Gevolgen van gasboringen in beeld brengen voor bestemmingsplan

Gaswinning en gasboringen zijn de laatste tijd nogal in het nieuws geweest. Scheuren in huizen als gevolg van aardbevingen zijn vervelende gevolgen. Het lijkt dus logisch dat de gemeente vooraf goed in beeld brengt wat de gevolgen kunnen zijn voor de omgeving en de bewoners. Het is wel belangrijk dat het om ‘ruimtelijk relevante‘ aspecten gaat. Een mogelijke aardbeving als gevolg van bodemdaling lijkt me ruimtelijk relevant en dient dus tot de onderzoekspunten geschaard te worden.
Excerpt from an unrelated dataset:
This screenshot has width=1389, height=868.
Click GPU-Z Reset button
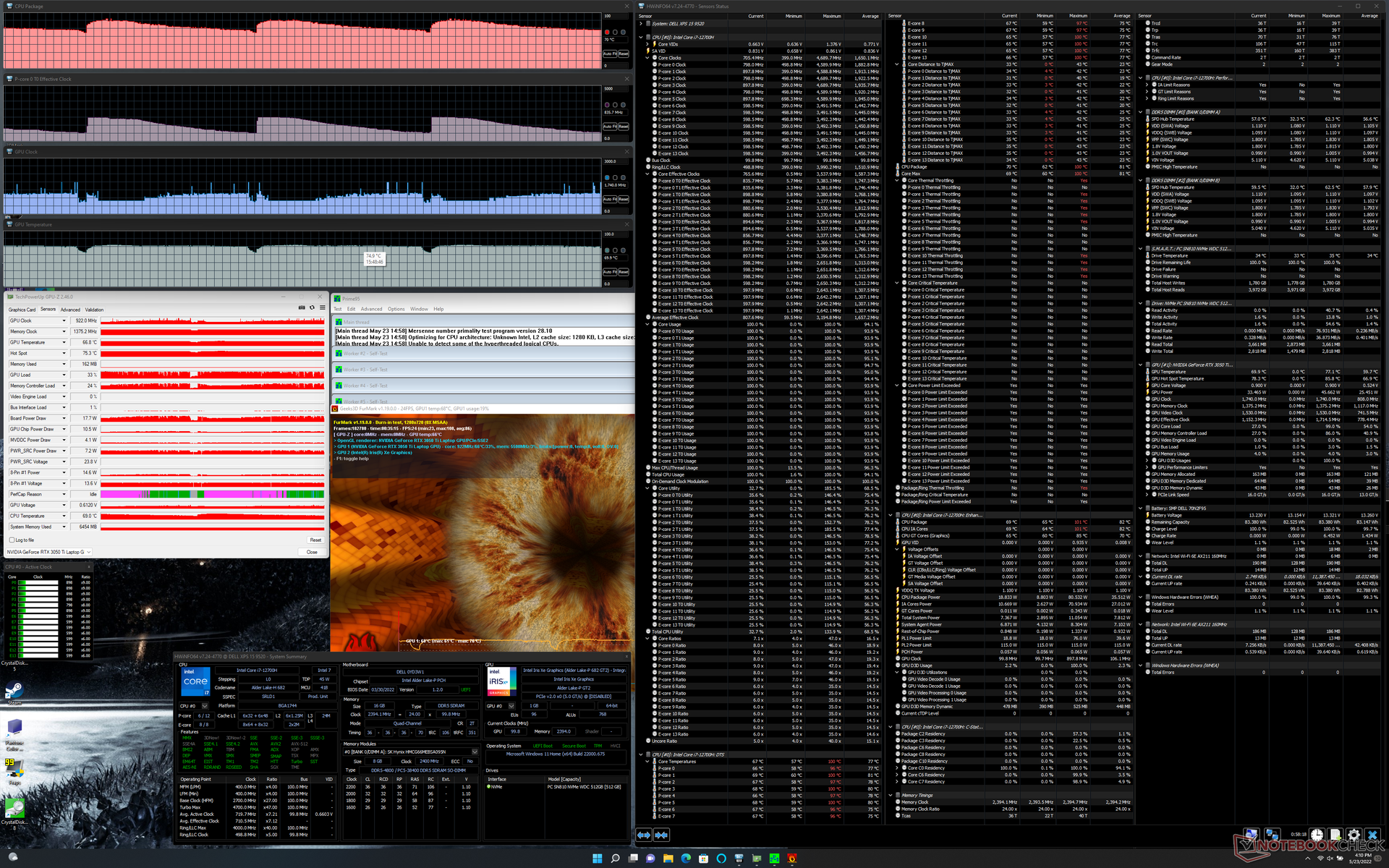[315, 540]
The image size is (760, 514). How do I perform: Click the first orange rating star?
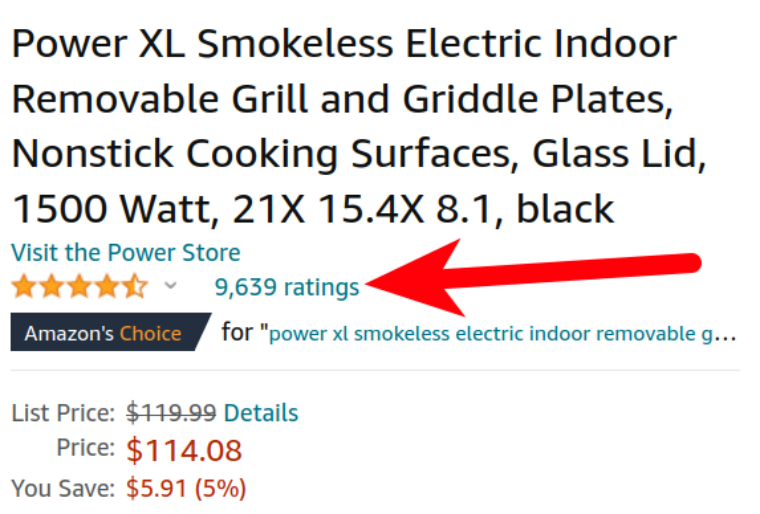point(24,286)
Een gemeente in Noord-Holland heeft een bestemmingsplan opgesteld om proefboringen naar een ondergronds aardgasveld mogelijk te maken. Indien blijkt dat aardgas in een winbare hoeveelheid aanwezig is, dan zal de locatie worden ontwikkeld tot een productielocatie. De gemeente heeft dit via een wijzigingsbevoegdheid opgenomen in het bestemmingsplan. Hierbij is aangegeven dat in dat geval de voor gaswinning relevante milieuaspecten uitvoering zullen worden behandeld.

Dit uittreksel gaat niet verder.